Luckin Coffee makes money by selling freshly brewed coffee, tea-based drinks and related products through a dense, app-led store network. The company’s model is built around mobile ordering, cashier-less pickup, delivery and digital promotions rather than large sit-down cafés. Most locations are small pickup stores, which lowers store size requirements and supports high network density in Chinese cities.
As of March 31, 2026, Luckin operated 33,596 stores, including 21,807 self-operated stores and 11,789 partnership stores. China is the core market. In Q1 2026, 2,531 of 2,548 net new store openings were in China including Hong Kong, while overseas expansion remained early.
- Self-operated stores: Luckin earns direct product revenue from company-run stores. This remains the largest operating base, with Q1 2026 self-operated store revenue of RMB8.59 billion, up 32.6% year over year. Same-store sales growth for self-operated stores was negative 0.1%, which shows that recent growth came mainly from new stores and customer expansion rather than stronger mature-store sales.

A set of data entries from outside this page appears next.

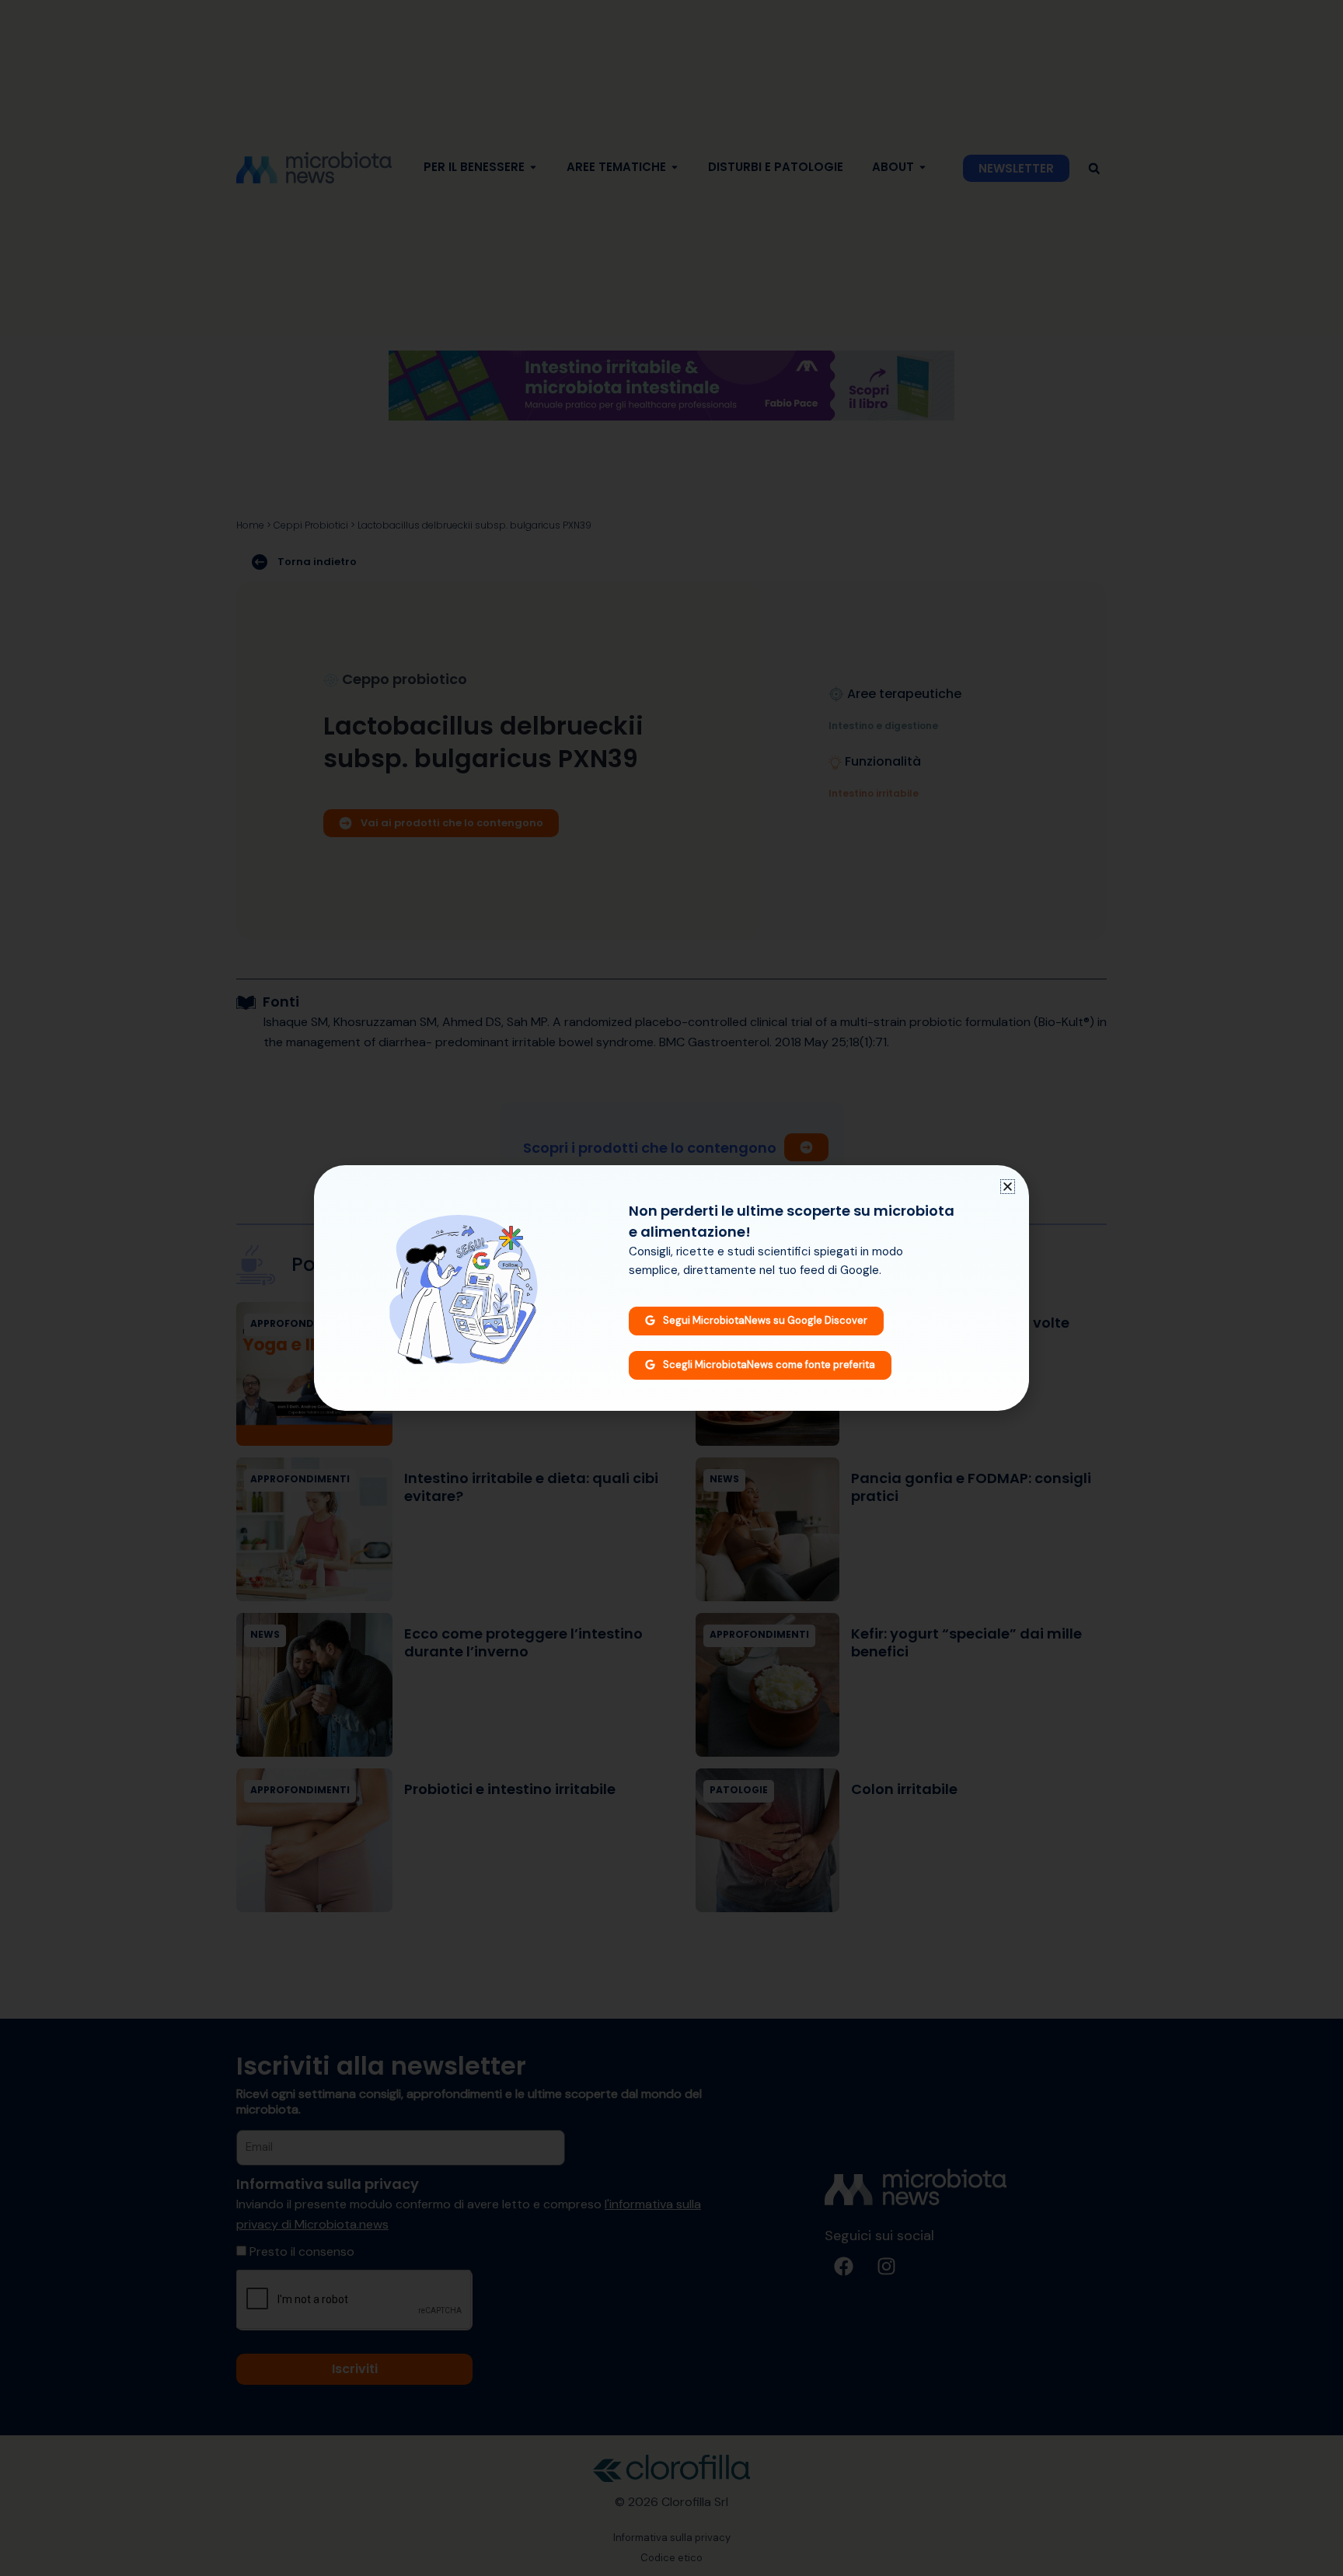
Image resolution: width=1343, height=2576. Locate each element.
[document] (671, 1288)
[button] (1007, 1186)
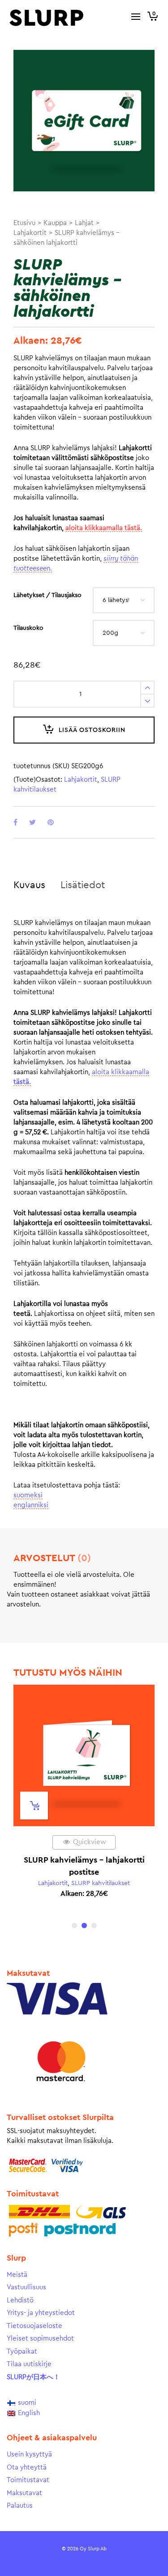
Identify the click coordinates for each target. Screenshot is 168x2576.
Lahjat (84, 223)
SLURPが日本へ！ (33, 2377)
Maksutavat (24, 2493)
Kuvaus (29, 885)
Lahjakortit (30, 233)
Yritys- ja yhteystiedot (41, 2313)
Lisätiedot (82, 885)
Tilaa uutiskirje (29, 2364)
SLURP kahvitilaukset (100, 1883)
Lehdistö (20, 2300)
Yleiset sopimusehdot (40, 2338)
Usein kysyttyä (29, 2454)
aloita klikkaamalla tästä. (103, 528)
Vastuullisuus (26, 2287)
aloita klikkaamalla (120, 1072)
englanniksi (30, 1505)
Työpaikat (22, 2351)
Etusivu (24, 223)
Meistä (17, 2274)
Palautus (20, 2505)
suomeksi (28, 1495)
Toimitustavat (28, 2480)
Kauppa (55, 223)
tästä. (22, 1082)
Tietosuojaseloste (34, 2326)
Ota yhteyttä (27, 2467)
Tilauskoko (28, 628)
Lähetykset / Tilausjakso (47, 595)
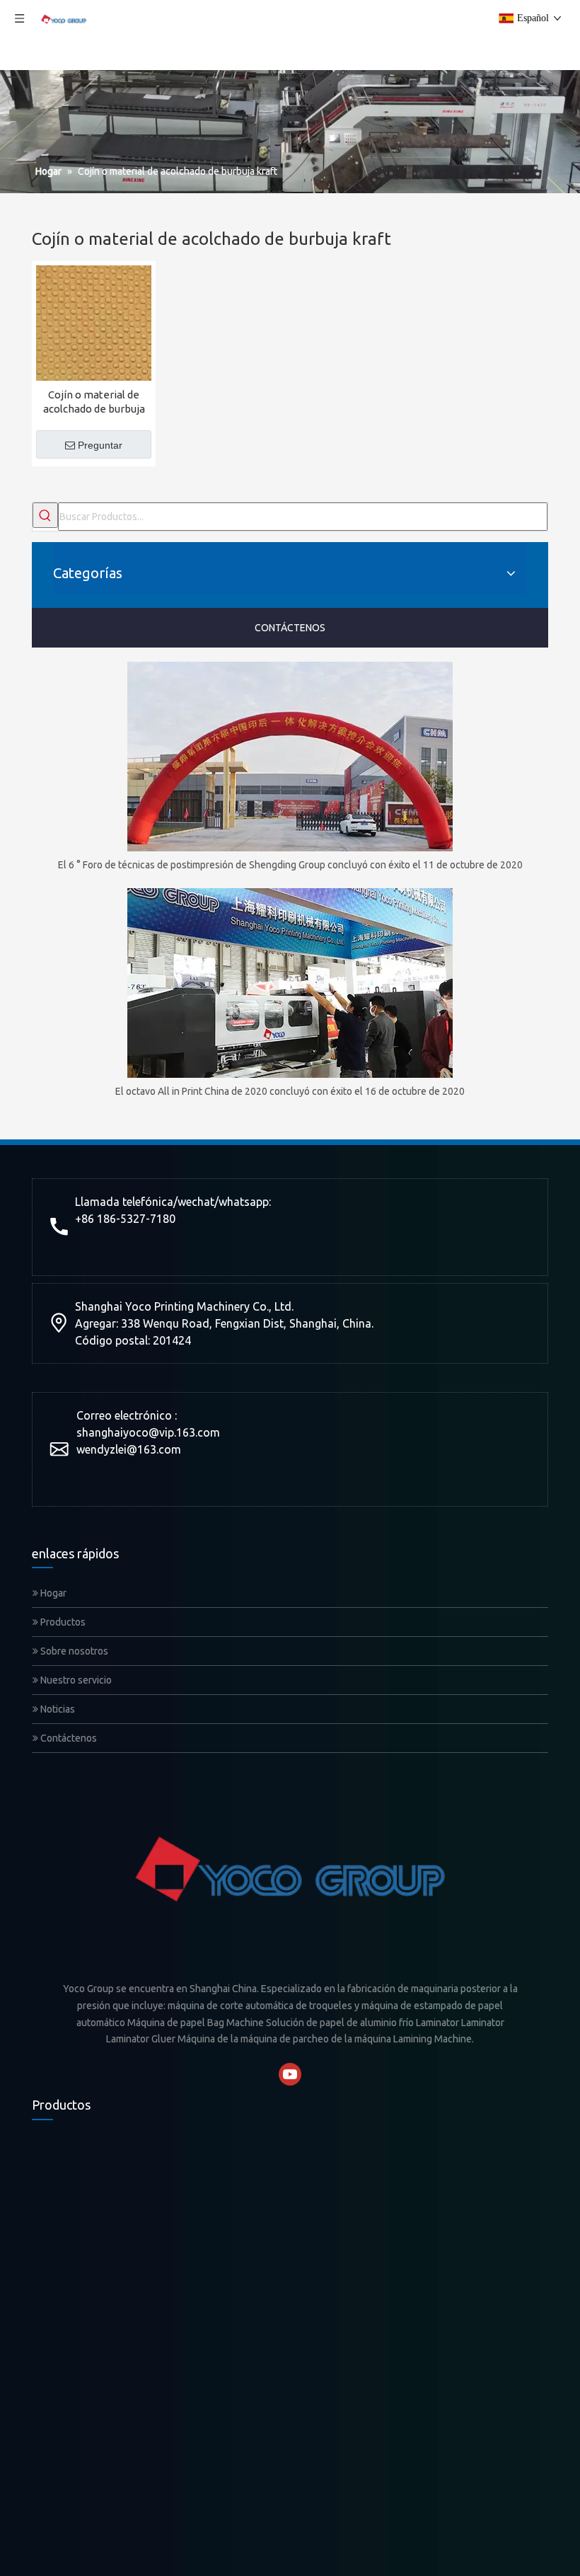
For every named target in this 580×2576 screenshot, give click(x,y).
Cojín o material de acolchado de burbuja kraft (94, 402)
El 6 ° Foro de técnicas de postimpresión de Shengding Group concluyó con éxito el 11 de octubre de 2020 (290, 864)
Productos (62, 1622)
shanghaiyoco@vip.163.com (148, 1432)
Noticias (56, 1709)
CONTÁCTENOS (290, 627)
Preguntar (100, 445)
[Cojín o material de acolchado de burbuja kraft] (93, 322)
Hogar (52, 1593)
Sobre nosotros (73, 1651)
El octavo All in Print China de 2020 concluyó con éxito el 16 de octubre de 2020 (290, 1091)
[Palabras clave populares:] (45, 515)
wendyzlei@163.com (128, 1449)
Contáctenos (67, 1738)
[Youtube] (290, 2074)
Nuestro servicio (75, 1680)
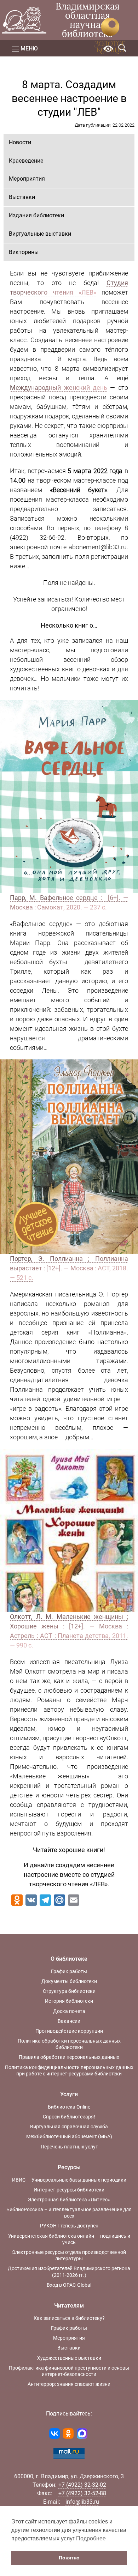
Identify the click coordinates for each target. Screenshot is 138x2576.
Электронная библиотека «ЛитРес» (69, 2199)
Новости (20, 142)
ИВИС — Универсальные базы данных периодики (69, 2180)
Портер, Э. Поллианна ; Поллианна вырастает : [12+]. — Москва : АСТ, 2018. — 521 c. (69, 1268)
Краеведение (26, 160)
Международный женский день (58, 387)
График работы (69, 1971)
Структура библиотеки (69, 1991)
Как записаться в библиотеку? (69, 2318)
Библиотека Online (69, 2107)
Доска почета (69, 2011)
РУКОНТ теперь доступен (69, 2226)
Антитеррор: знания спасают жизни (69, 2384)
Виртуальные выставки (40, 233)
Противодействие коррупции (69, 2031)
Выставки (22, 197)
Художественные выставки (69, 2358)
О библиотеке (69, 1958)
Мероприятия (27, 178)
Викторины (24, 252)
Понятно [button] (69, 2557)
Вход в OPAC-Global (69, 2285)
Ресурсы (69, 2167)
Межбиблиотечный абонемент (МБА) (69, 2136)
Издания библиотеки (36, 215)
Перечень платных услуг (69, 2146)
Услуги (69, 2094)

- Partnership stores: Luckin expands through partners, especially in lower-tier and new markets. Partnership store revenue was RMB3.02 billion in Q1 2026, up 44.9% year over year. Revenue sources include materials sales, profit sharing and royalty fees, delivery service fees, equipment sales, and franchise or service fees.
- Product sales: Freshly brewed drinks are the core category. They generated RMB8.26 billion in Q1 2026, equal to 68.8% of total net revenue. The broader offering includes coffee, tea drinks and other food-and-beverage items designed for frequent, affordable consumption.
Luckin’s competitive advantages are scale, convenience, value pricing and digital execution. The company served 93.1 million average monthly transacting customers in Q1 2026, up 25.3% year over year. Its app-based model supports targeted coupons, rapid product launches, loyalty engagement and data-driven pricing. The pickup-store format also supports faster rollout and lower space requirements than traditional café formats.
The company’s supply chain is another advantage. The Qingdao smart roasting center began operation in April 2026, with about RMB3 billion of investment and more than 55,000 tons of annual roasting capacity. Once Qingdao, Pingnan, Kunshan and Xiamen are combined, Luckin’s broader roasting network is expected to exceed 155,000 tons of annual capacity.
Luckin is one of the largest coffee chain brands in China by store count. Q1 2026 total net revenue was RMB12.00 billion, up 35.3% year over year, and gross merchandise value reached RMB14.1 billion, up 35.8%. The company’s market position is strongest in mass-market, convenience-led coffee, where dense coverage and affordability matter more than premium café ambience.
Starbucks is the most relevant listed global peer. Starbucks competes in China specialty coffee with a more premium, store-experience-oriented model, while Luckin focuses on lower-priced, app-driven pickup and delivery. Cotti Coffee is also an important Chinese competitor in value-priced coffee, though it is private and less useful as a public-market comparison.
Luckin’s position is not without pressure. Q1 2026 GAAP operating margin fell to 6.0% from 8.3% a year earlier, while net income declined to RMB506.1 million despite strong revenue growth. Delivery orders have become more important, and delivery expenses rose sharply in Q1 2026. The company’s market share strategy relies heavily on promotions, store expansion and low effective prices, which supports customer growth but creates margin sensitivity in a highly competitive Chinese coffee market.